1. STALKING – UMA VISÃO GERAL

O stalking é um fenômeno antigo, no entanto, é observado mais cuidadosamente pela sociedade há poucos anos. Cometer stalking é instigar o medo, criar incertezas e destruir vidas. Não são raros os casos que envolvem grave violência e até morte. Esse comportamento começa com atitudes inocentes, que em um primeiro momento são vistas como “um mero incidente” ou uma demonstração exagerada de zelo e amor, longe de ser algo destrutivo, mas que com o tempo pode se tornar algo extremamente perigoso.

O ato não é criminalizado “diretamente” no Brasil, o que difere de várias outras nações. Isso não quer dizer que o fenômeno não esteja acontecendo em nosso país, muito pelo contrário, ele acontece e muitas vezes é deixado de lado ou analisado sob um prisma diferente. A história está repleta de casos em que, principalmente homens, monitoraram, seguiram, e após cometerem esses atos sem nenhum tipo de reprovação, estupraram e assassinaram mulheres. Até o cinema já abordou o tema de forma direta em diversos filmes (dormindo com o inimigo, pacto sinistro, atração fatal, entre outros).
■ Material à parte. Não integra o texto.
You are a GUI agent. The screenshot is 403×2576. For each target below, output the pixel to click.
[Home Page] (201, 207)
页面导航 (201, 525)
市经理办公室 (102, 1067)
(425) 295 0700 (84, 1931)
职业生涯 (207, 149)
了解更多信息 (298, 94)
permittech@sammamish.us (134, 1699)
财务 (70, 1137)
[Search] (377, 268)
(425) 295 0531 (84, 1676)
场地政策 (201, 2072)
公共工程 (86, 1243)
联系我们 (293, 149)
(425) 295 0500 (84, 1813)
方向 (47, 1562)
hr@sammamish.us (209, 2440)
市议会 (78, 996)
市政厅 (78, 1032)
Com o passar dos anos e a observância deste tipo de tragédia, os estudiosos da psicologia e da lei começaram a buscar respostas ao problema.

1.1 O Conceito de Stalking e seu efeito na sociedade

A palavra stalking é fruto das práticas de caça e foi transformada para ser aplicada no direito penal. O termo deriva do verbo stalk, que não tem uma tradução exata para o português, mas se aproxima de “perseguir incessantemente” (no contexto da caça é quando o predador persegue a presa de forma contínua). Os stalkers são “perseguidores” que possuem um comportamento obsessivo direcionado a outra pessoa, eles procuram sempre, agindo de forma intencional e de acordo com um curso de conduta, seguir, obter informações e controlar a vida de outra pessoa, causando dano psicológico. A criminalização do stalking surgiu nos Estados Unidos, especificamente no estado da Califórnia em 1990 e rapidamente se espalhou pelo mundo, com reflexos diretos e indiretos em diversas legislações.
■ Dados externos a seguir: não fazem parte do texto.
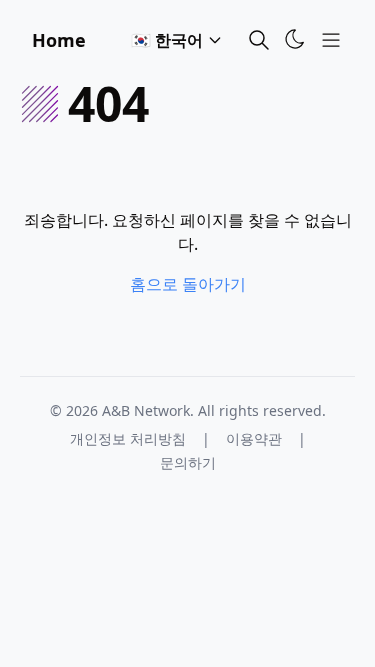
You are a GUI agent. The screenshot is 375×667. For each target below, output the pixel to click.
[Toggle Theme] (295, 39)
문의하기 (188, 462)
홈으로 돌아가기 (188, 284)
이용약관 (254, 438)
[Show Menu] (331, 40)
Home (59, 40)
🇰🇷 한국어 (167, 40)
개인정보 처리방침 (128, 438)
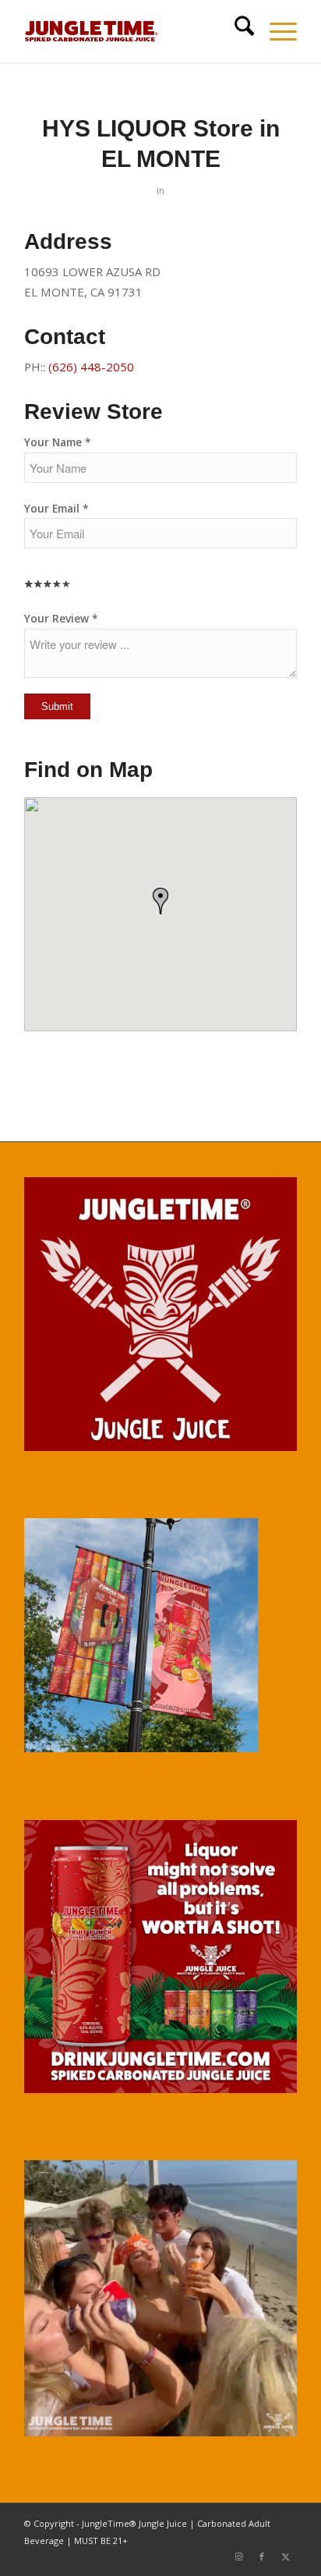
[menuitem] (236, 31)
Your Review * (61, 618)
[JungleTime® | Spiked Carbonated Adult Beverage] (133, 31)
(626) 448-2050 (91, 366)
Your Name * (57, 442)
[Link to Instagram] (238, 2556)
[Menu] (275, 31)
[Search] (236, 31)
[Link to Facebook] (261, 2556)
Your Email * (56, 508)
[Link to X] (285, 2556)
A doutrina estrangeira[1], ao abordar o assunto, coloca em evidência alguns aspectos essenciais para entender o stalking e diferenciá-lo de outros tipos penais. O primeiro, e mais evidente, é a repetição dos atos, o que difere completamente dos outros delitos, que exigem apenas uma ação para se caracterizar. Tais atos não são necessariamente crimes, eles só se tornam uma ofensa a partir da repetição em um curto período de tempo, ou seja, para o stalking ser caracterizado, o ofensor tem de realizar a ação pelo menos duas vezes.  Outro ponto importante é o dano psicológico provocado na vítima. Ora, para que se verifique o stalking, a vítima deve temer por sua segurança ou de seus familiares, seja medo de perder a vida ou de sofrer lesões corporais. Pune-se não o dano físico, mas sim o psicológico. O Instituto Nacional de Justiça dos Estados Unidos[2], através do Departamento Nacional de Violência Contra Mulheres, sugeriu a seguinte definição de stalking:

Um curso de conduta direcionado a uma pessoa específica que envolve repetitivas aproximações físicas ou visuais; comunicação não consensual, ou ameaças verbais, escritas ou implícitas; ou uma combinação que causaria medo a uma pessoa razoável. [3]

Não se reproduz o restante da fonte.